_DATA_
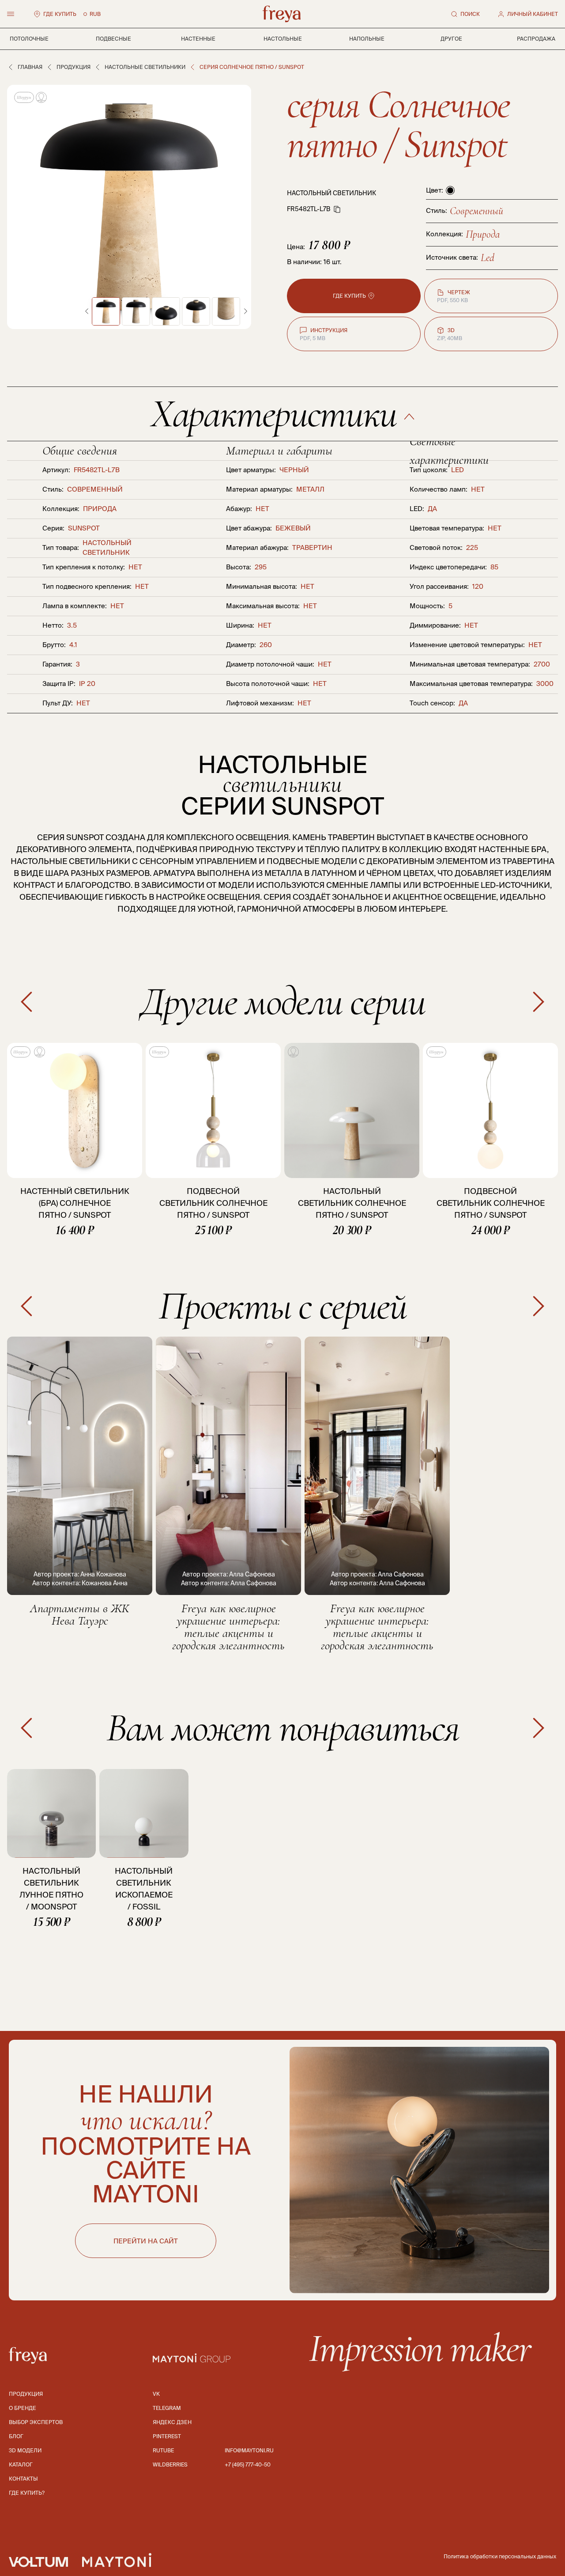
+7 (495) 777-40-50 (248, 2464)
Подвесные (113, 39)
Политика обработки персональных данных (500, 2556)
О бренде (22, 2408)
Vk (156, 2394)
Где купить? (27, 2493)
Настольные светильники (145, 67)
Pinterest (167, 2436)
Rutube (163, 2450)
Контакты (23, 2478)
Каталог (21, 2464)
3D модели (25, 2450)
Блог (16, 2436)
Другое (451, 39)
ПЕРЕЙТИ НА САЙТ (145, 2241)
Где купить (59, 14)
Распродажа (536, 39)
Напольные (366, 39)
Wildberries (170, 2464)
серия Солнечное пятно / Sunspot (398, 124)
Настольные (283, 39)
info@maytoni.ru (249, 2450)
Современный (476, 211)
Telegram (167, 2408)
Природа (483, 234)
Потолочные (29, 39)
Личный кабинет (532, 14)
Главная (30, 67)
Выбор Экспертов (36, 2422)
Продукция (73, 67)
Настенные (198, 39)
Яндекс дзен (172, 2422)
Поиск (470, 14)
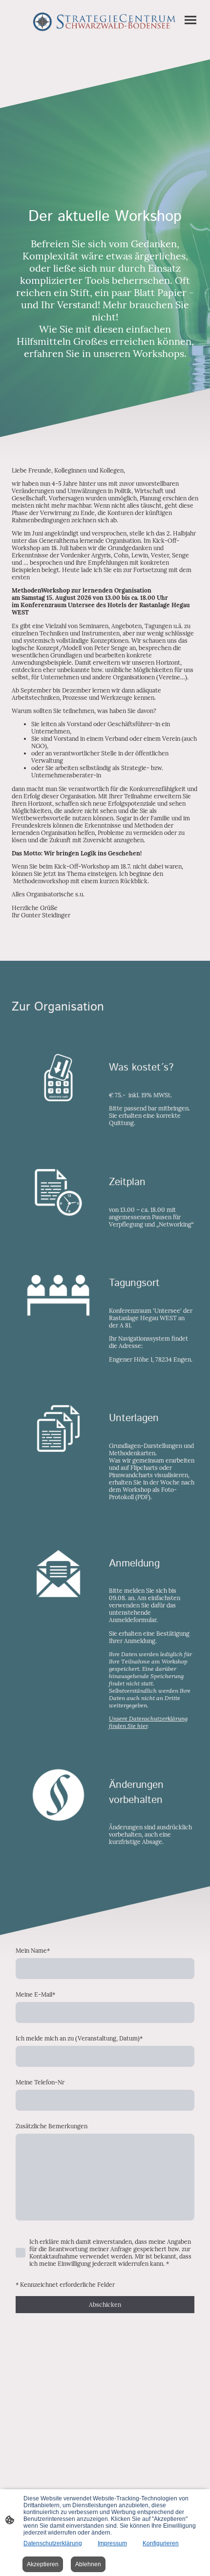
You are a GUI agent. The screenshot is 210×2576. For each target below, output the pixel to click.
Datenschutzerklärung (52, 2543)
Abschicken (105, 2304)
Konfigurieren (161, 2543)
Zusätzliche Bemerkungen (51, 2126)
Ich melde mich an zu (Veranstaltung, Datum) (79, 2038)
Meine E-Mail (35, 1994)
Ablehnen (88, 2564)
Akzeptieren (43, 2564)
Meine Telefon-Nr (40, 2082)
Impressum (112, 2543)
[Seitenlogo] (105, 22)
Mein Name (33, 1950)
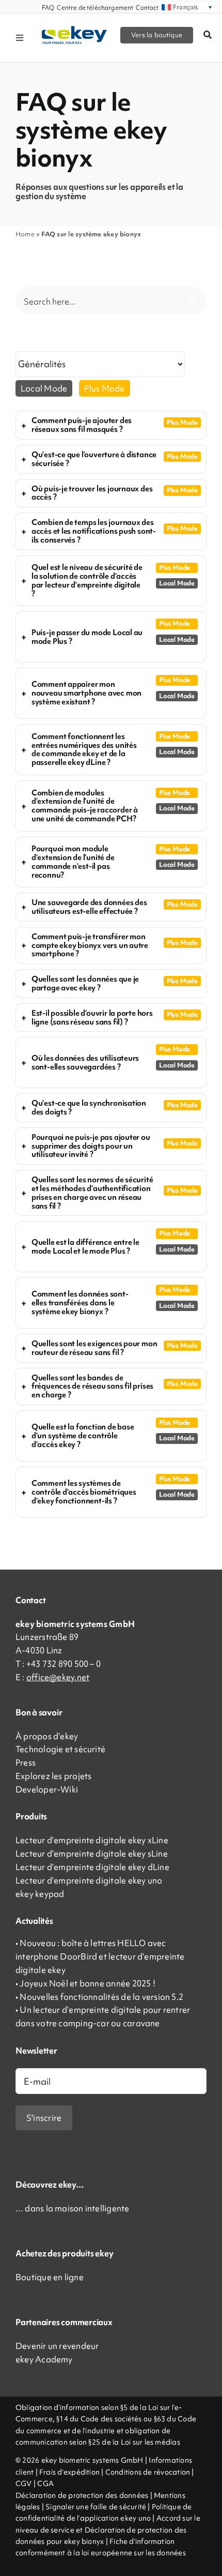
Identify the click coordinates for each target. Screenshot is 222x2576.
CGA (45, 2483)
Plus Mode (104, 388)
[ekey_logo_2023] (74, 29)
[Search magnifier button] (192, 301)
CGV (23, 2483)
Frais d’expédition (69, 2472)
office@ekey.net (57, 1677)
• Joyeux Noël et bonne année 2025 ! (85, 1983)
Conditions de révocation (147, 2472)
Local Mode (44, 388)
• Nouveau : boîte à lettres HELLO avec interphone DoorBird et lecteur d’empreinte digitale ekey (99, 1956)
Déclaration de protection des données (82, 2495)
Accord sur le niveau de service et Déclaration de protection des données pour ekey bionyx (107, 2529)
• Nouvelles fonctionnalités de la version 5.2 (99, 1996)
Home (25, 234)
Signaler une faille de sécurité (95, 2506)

_EXERCISE AIM_
From the records above, print only the lines between the one holding "[ekey_logo_2023] (74, 29)" and the one holding "Local Mode (44, 388)", inclusive, exactly as they stand.

_RESULT OF THIS TASK_
[ekey_logo_2023] (74, 29)
[Search magnifier button] (192, 301)
CGV (23, 2483)
Frais d’expédition (69, 2472)
office@ekey.net (57, 1677)
• Joyeux Noël et bonne année 2025 ! (85, 1983)
Conditions de révocation (147, 2472)
Local Mode (44, 388)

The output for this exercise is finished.